### Written request
Recast everything in the listing below from the line "Task: Click the Select All corner triangle" down to its end as a Markdown table with the columns Row and Line, one numbered row per line, skipping blank lines and leaving the pictures out.

Entries for finding words and elements:
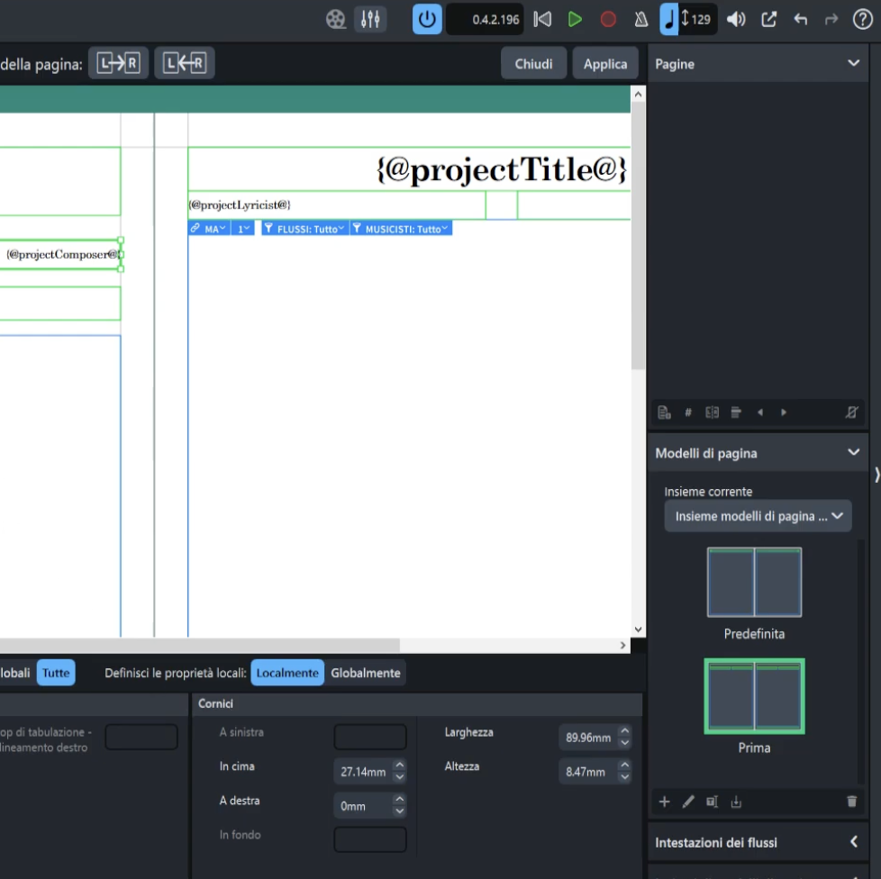This screenshot has width=881, height=879.
Task: Add a new page template with plus icon
Action: click(665, 801)
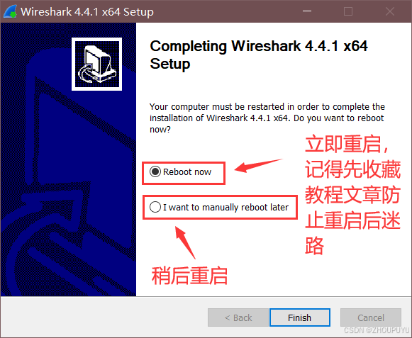Choose the manually reboot later radio circle
Image resolution: width=412 pixels, height=338 pixels.
[155, 207]
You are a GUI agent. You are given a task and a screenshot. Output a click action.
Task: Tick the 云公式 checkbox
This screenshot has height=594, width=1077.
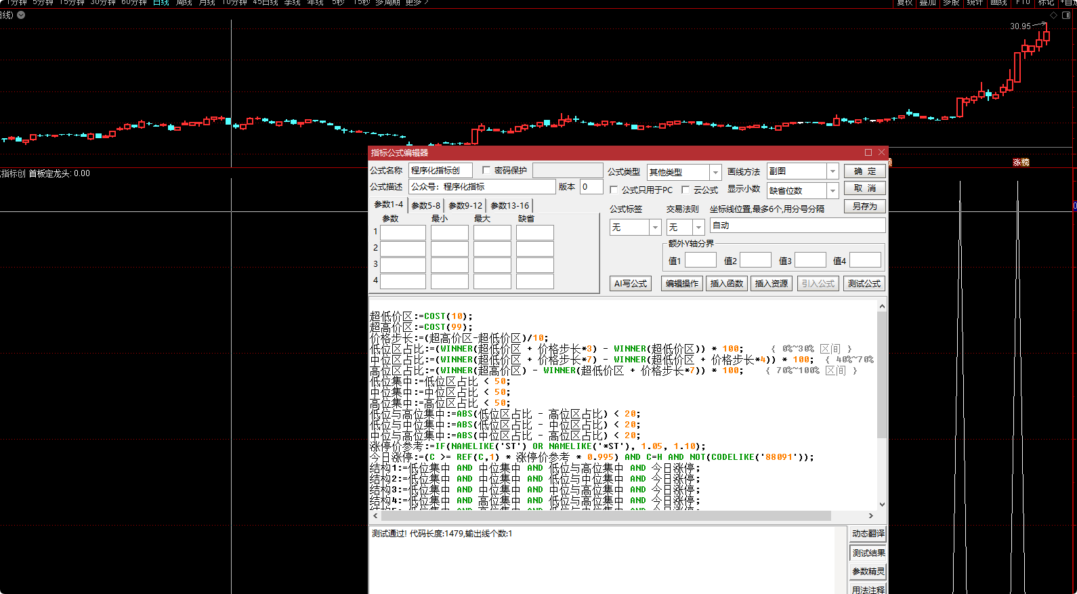pos(685,190)
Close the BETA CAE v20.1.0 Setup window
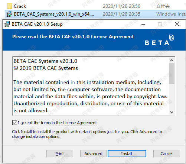The image size is (186, 164). pyautogui.click(x=177, y=24)
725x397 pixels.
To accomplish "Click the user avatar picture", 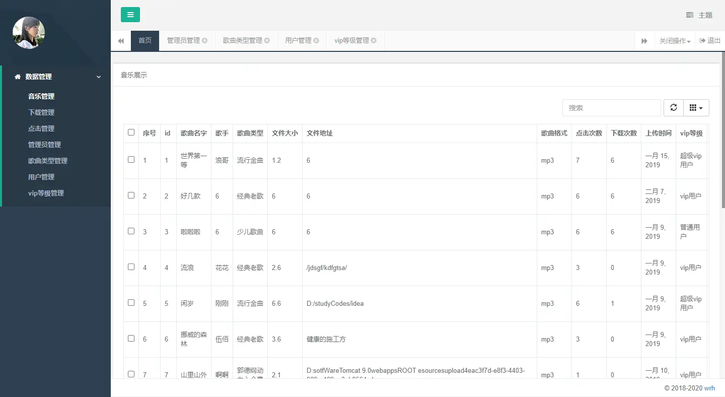I will click(x=29, y=33).
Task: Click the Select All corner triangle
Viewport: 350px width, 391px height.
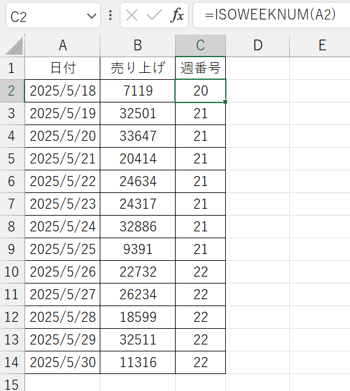Action: (14, 47)
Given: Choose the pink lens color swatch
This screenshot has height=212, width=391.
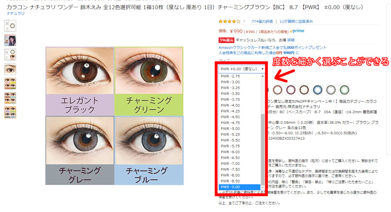Looking at the screenshot, I should pyautogui.click(x=291, y=90).
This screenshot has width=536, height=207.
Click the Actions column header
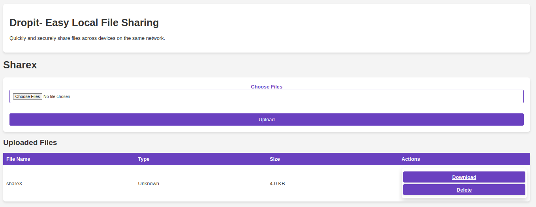point(410,159)
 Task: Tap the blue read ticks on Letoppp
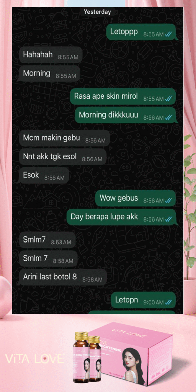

### Response to this task
| Row | Line |
|---|---|
| 1 | Task: Click the Select All corner triangle |
| 2 | Viewport: 350px width, 391px height. |
| 3 | Action: (14, 47) |
| 4 | Given: Choose the pink lens color swatch |
| 5 | This screenshot has height=212, width=391. |
| 6 | Looking at the screenshot, I should pyautogui.click(x=291, y=90). |
| 7 | This screenshot has width=536, height=207. |
| 8 | Click the Actions column header |
| 9 | point(410,159) |
| 10 |  Task: Tap the blue read ticks on Letoppp |